**Data supplied:**
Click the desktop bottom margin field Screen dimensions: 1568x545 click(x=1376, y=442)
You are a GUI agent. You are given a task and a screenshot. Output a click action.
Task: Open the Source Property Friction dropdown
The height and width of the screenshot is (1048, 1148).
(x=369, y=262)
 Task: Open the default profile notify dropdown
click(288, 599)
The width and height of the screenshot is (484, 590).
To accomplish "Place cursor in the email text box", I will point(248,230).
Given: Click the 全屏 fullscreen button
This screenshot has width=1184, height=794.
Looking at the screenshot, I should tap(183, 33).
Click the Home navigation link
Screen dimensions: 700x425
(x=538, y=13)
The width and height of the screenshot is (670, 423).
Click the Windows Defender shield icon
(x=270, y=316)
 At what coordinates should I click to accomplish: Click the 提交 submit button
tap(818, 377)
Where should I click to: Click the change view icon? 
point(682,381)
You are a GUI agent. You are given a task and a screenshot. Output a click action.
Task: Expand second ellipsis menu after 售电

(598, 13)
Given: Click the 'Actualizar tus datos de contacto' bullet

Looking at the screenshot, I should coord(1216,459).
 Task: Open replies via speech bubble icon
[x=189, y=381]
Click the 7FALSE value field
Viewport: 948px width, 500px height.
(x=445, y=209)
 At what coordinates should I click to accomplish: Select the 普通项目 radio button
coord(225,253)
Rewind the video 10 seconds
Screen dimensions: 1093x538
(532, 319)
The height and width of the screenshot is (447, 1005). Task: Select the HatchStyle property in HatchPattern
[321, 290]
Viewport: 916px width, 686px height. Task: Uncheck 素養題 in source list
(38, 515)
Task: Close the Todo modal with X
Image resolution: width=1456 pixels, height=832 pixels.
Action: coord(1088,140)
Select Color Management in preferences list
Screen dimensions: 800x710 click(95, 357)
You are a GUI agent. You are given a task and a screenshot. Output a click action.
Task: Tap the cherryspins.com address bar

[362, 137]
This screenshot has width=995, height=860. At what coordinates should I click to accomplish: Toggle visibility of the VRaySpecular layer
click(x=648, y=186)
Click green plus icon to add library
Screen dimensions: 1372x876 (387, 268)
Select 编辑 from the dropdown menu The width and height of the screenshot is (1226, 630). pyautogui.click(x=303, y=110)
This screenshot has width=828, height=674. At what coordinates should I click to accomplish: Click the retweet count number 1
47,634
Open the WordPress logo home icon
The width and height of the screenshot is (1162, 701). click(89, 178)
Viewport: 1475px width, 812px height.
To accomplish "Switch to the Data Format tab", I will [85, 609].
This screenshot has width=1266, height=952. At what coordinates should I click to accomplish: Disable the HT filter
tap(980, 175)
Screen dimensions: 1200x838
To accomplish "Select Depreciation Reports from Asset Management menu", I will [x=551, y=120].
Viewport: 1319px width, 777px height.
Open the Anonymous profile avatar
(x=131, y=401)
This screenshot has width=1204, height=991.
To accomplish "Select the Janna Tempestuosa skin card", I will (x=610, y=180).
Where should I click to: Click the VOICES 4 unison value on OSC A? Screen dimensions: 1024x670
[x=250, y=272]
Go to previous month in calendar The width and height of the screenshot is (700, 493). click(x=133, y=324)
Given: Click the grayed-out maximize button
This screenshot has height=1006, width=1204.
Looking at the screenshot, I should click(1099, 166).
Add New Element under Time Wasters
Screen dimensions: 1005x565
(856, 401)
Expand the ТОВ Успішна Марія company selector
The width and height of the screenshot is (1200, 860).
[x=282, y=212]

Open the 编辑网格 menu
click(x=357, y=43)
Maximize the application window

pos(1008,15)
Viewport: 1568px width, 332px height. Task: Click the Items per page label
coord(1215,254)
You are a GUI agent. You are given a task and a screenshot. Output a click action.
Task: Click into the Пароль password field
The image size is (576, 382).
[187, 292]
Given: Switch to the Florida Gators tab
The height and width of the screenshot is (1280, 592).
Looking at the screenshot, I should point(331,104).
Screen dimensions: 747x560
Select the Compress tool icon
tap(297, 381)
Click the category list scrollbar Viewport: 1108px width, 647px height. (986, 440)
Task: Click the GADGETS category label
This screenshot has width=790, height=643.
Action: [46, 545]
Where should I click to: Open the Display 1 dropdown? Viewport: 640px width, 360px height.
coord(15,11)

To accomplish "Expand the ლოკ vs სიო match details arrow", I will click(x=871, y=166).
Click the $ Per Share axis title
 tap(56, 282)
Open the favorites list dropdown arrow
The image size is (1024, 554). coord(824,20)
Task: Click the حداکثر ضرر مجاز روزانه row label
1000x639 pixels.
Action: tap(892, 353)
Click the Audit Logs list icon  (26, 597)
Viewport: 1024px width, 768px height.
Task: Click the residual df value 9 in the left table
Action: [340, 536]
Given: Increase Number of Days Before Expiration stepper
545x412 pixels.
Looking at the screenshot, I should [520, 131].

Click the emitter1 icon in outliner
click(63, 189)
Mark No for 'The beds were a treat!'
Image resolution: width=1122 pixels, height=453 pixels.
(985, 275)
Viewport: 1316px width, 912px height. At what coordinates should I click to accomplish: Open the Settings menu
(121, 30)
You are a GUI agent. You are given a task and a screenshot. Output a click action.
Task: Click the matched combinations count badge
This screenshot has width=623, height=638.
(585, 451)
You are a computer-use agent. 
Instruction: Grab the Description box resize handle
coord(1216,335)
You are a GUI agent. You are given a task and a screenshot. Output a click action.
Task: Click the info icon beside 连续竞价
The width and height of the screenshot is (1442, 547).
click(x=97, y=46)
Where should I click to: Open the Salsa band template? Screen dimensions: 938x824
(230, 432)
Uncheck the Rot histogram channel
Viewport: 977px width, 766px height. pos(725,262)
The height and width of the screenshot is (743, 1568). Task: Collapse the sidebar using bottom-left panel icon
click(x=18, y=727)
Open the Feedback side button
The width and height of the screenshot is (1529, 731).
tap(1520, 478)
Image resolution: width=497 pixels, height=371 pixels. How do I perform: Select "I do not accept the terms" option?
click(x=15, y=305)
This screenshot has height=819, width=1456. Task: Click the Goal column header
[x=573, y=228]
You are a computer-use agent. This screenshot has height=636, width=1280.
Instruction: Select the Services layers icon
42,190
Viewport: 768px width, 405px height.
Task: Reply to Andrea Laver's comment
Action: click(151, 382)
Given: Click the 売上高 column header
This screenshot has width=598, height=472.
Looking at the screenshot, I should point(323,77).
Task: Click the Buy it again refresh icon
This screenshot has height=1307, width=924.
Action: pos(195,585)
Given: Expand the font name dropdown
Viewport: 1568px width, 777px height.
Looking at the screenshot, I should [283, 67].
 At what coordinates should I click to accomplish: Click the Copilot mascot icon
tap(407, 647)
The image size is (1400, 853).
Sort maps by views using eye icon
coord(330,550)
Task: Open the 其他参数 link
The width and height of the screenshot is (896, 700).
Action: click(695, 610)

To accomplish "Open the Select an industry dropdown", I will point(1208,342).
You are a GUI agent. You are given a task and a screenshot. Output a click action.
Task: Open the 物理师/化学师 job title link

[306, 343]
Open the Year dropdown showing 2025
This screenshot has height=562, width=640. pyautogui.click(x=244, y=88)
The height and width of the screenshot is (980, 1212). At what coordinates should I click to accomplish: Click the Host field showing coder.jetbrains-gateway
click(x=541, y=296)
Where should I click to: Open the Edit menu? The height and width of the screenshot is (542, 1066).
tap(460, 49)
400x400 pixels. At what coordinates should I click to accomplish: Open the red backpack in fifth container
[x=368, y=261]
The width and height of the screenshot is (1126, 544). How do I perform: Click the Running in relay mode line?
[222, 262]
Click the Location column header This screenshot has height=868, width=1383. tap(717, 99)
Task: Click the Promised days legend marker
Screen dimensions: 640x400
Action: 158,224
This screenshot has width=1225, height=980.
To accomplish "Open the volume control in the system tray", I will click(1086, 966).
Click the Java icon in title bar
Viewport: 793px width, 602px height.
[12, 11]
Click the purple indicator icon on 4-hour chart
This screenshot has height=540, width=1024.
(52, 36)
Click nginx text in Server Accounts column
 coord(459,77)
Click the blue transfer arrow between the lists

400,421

**Activity:**
Return only those lines that run from the one containing "Open the Year dropdown showing 2025" through the end of the entries, keeping each exactly as written.

**Written answer:**
Open the Year dropdown showing 2025
This screenshot has height=562, width=640. pyautogui.click(x=244, y=88)
The height and width of the screenshot is (980, 1212). At what coordinates should I click to accomplish: Click the Host field showing coder.jetbrains-gateway
click(x=541, y=296)
Where should I click to: Open the Edit menu? The height and width of the screenshot is (542, 1066).
tap(460, 49)
400x400 pixels. At what coordinates should I click to accomplish: Open the red backpack in fifth container
[x=368, y=261]
The width and height of the screenshot is (1126, 544). How do I perform: Click the Running in relay mode line?
[222, 262]
Click the Location column header This screenshot has height=868, width=1383. tap(717, 99)
Task: Click the Promised days legend marker
Screen dimensions: 640x400
Action: 158,224
This screenshot has width=1225, height=980.
To accomplish "Open the volume control in the system tray", I will click(1086, 966).
Click the Java icon in title bar
Viewport: 793px width, 602px height.
[12, 11]
Click the purple indicator icon on 4-hour chart
This screenshot has height=540, width=1024.
(52, 36)
Click nginx text in Server Accounts column
 coord(459,77)
Click the blue transfer arrow between the lists

400,421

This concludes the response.